That's a bit beyond the scope of the guide. If I weren't so time-limited right now then I could probably test and give you an answer, but right now I'm just not in a position to do that. The basic idea of the guide is to identify the efficient pathway to (borrowing a sports analogy) clear out under the backboard and make some space. The general practice in later Civ games has more or less been: if you find yourself on a continent with multiple opponents and a UU precludes eliminating one early, then target the other one. If the elephants make it impossible to kill Gandhi, then find another victim and put him off to a period where they don't do nearly as much good.

What is the rationale behind the scout opening ? There are whole threads arguing on the subject and you didn't explicitly provide a rationale for your choice.

As I noted in the relevant thread, at present I've more or less sworn off Scouts.
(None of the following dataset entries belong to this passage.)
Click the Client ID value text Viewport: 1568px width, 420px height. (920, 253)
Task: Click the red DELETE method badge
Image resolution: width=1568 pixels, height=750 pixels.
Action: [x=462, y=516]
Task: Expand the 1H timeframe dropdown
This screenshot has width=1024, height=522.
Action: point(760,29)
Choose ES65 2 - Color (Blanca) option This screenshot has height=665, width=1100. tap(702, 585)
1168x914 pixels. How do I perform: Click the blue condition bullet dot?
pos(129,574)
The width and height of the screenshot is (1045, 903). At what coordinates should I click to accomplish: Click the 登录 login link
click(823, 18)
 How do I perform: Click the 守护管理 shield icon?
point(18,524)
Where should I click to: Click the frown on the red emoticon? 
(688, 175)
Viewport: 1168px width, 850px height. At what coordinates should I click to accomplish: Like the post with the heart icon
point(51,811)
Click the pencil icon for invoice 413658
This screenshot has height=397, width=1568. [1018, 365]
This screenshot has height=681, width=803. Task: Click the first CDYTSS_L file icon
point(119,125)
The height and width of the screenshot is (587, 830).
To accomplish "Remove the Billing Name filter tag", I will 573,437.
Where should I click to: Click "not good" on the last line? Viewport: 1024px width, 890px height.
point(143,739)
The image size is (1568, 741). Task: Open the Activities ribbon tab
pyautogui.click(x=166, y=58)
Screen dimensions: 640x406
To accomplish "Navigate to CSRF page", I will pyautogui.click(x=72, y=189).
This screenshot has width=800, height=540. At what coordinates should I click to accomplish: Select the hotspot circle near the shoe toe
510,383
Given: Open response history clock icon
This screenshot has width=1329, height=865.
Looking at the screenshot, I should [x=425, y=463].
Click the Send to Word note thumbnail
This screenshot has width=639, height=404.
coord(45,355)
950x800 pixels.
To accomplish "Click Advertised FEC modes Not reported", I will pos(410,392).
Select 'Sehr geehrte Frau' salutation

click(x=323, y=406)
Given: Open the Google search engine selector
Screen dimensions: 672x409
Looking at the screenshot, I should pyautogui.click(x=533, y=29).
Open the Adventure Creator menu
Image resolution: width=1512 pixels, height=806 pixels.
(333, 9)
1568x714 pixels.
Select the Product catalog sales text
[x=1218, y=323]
The problem with the thread architecture of forums is that you're stuck balancing two competing goals - having correct information in the top post without obscuring how you got there over the course of the discussion. As of right now my sense is that you want to go Slinger first, use the Warrior like a turn 1 CiV Scout pn a long range mission and let the Slinger fill in the area close to home in the opposite direction.

Also how late do horses/knights stay relevant against cities ? Don't they just get shredded by walls at some point ? Double attack in melee is very different from double-attack on range, ranged units just get way better and can kill anything with a thousand cuts while melee units still get hit in the face every time so they don't really get stronger. Seems like you will hit a big slowdown if not outright hit a wall(quite literally) between knight and tank.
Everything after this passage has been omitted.